La nomination a été annoncée ce vendredi soir par un décret lu à la radio nationale. Ministre des Finances depuis l’élection du président Faustin-Archange Touadéra en 2016, Henri-Marie Dondra succède à Firmin Ngrabada qui a rendu jeudi sa démission et celle du gouvernement suite aux élections législatives et présidentielle.

Faustin Touadera fait le choix de la prospective et du développement après avoir essayé avec son premier ministre sortant à reconquérir l’espace occupé  par les groupes armés. 

  Firmin Ngrabada, l’homme des accords de Khartoum, perçu comme faucon du régime et fer de lance de la guerre contre les groupes armés aux côtés des alliés Russes et Rwandais, cède son poste à son ancien ministre des finances.

 Il sied de préciser que président Touadéra a surpris  plus d’un car peu d’observateurs auraient misé sur Henri-Marie Dondra, une bonne partie de l’opinion s’attendant plutôt à la reconduction du baroudleeur Firmin Ngrabada, l’homme de terrain et de la fermeté. 

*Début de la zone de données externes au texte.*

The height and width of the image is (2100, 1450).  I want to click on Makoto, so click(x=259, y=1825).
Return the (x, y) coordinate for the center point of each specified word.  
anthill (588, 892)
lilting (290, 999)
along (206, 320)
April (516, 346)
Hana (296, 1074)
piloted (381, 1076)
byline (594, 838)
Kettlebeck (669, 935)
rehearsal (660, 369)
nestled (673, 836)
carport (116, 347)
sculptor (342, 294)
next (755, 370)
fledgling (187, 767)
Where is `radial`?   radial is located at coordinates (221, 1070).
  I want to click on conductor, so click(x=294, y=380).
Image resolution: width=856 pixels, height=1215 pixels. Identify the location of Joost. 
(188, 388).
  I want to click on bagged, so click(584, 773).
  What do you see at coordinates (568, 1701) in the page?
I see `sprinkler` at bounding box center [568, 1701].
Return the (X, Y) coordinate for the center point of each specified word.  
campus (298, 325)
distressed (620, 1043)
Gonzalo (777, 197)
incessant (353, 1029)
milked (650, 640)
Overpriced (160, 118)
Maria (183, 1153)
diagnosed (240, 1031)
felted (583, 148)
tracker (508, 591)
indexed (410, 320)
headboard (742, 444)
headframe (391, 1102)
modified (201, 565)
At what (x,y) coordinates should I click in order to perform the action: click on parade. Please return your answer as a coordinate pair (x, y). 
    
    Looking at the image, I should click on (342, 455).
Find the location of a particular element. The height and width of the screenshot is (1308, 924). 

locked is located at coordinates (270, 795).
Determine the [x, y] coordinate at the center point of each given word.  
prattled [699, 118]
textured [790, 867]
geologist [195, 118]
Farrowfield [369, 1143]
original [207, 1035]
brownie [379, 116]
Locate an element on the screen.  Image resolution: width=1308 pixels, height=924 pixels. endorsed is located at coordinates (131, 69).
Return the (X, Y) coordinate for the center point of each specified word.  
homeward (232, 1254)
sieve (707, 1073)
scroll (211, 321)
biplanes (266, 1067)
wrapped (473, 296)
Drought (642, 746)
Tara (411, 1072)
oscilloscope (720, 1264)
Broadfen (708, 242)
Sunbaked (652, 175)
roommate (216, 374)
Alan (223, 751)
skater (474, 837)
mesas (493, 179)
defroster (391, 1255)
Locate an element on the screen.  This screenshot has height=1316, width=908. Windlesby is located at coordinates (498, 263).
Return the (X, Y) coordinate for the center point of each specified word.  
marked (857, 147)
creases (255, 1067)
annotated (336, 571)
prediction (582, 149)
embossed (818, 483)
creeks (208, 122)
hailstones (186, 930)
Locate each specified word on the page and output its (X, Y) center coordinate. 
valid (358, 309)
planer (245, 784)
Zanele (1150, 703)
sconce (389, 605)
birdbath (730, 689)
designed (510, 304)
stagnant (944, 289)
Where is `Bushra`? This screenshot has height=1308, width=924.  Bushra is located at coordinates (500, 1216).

   Le nouveau premier ministre centrafricain est un proche parmi les proches les plus fidèles du président Touadéra..Économiste, il devra conduire la politique des réformes puis fixer le cap d’une ère économique nouvelle et sociale en sus de la consolidation du climat de paix et de sécurité. Lors de sa dernière revue en mai 2021, le FMI a conclu à la contraction du PIB et à la fragilité des comptes publics.